When I hear calls to “End White Silence,” I always felt left out. As an Asian person in this country, you’re just kind of straining your ear whenever someone lists all the races in the US for the word “Asian,” and more often than not, we are not mentioned. All I want is to be seen! As I have told friends, why can’t we be included in this plea to improve? After all, Asians are racist! We have biases! Some of us are even Republicans!

I have changed my mind. I don’t think this is about me. This is a call on the majority group in power in this country to change, but that I can include myself in this group.

This is a very messy, disorganized post, but I just need to get it out. I have thought about race for years, and have been reading books this past year in particular that have shifted my consciousness, but this month is the first time I thought my own complicity. That is a RUDE awakening.

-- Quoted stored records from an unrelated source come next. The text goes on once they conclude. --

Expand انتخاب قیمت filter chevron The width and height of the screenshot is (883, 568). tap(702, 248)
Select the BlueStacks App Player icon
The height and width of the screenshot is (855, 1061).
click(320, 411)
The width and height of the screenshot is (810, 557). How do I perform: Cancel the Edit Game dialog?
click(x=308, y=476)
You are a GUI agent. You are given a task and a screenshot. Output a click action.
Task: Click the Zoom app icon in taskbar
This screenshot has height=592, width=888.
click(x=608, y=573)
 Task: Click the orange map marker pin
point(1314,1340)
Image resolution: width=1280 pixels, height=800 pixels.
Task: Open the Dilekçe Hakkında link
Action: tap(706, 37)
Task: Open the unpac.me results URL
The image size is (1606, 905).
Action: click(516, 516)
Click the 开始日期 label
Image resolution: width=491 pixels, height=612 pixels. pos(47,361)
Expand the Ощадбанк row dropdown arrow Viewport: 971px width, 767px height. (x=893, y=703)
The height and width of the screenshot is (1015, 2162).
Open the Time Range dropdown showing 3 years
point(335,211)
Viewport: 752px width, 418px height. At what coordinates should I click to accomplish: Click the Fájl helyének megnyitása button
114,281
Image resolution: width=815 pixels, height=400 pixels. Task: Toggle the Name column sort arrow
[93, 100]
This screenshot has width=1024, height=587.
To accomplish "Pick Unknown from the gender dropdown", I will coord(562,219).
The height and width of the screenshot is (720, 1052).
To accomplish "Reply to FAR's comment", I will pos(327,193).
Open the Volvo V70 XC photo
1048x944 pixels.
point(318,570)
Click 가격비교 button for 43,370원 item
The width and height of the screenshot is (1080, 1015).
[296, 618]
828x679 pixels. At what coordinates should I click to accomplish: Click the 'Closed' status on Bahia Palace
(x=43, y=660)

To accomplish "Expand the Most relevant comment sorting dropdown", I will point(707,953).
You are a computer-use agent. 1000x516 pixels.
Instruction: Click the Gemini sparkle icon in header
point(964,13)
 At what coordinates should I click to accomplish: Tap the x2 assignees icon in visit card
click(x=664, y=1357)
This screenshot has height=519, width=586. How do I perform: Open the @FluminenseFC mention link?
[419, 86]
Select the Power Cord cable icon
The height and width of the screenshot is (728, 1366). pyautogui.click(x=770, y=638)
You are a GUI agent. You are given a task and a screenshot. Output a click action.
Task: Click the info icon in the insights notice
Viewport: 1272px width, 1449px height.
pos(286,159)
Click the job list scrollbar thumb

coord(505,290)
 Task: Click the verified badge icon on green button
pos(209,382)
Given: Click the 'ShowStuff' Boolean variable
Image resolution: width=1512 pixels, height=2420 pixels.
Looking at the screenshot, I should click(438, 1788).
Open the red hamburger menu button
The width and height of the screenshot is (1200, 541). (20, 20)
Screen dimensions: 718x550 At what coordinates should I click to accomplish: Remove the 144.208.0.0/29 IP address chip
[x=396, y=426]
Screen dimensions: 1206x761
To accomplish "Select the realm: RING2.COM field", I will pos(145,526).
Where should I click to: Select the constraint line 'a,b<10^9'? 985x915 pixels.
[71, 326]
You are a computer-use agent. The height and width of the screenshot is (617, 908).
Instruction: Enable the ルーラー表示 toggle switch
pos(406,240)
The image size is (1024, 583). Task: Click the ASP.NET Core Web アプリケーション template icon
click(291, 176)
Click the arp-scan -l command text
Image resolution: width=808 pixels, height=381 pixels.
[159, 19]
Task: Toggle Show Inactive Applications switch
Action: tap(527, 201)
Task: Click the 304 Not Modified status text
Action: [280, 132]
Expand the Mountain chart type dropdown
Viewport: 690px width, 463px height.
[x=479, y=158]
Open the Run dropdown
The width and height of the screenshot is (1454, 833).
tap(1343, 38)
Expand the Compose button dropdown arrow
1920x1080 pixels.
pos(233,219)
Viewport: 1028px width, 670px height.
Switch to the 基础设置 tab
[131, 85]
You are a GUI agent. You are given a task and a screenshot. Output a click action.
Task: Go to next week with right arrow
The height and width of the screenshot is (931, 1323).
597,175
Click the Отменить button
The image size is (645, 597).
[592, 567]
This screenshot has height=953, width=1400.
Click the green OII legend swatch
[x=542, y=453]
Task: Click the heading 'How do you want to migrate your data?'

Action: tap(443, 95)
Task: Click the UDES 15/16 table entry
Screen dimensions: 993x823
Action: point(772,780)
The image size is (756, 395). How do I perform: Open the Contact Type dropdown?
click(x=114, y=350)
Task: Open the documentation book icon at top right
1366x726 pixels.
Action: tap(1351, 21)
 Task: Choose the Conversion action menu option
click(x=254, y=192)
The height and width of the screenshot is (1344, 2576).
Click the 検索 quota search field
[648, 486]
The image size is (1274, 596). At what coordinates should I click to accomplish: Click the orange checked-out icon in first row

While I have been noticing how much our country really has never gotten over the Civil War, I have never included myself as the oppressor. After all, I’m an immigrant! I just got here really! (I’ve heard some white folks say the same thing, that they did not personally own slaves, so how are they responsible for racist havoc today?) The truth is we are all enjoying a country built by slave labor. The truth is, as a non-Black person, I have been benefiting from racism against Blacks, at the same time, benefiting as a non-White person from Black advocacy.

That is the big switch. This is like reading a novel written in third person to realize it’s in first person. And the obligation I now feel to speak up, to help, to share the burden of educating other non-Black folks about racism has brought up this old feeling — this like trembling excitement but also recognition that this is the call I have to answer. I used to get that feeling when I first began to audition and pursue acting. And I have the feeling, as I did back then, if I ignore this call, I will regret it for the rest of my life.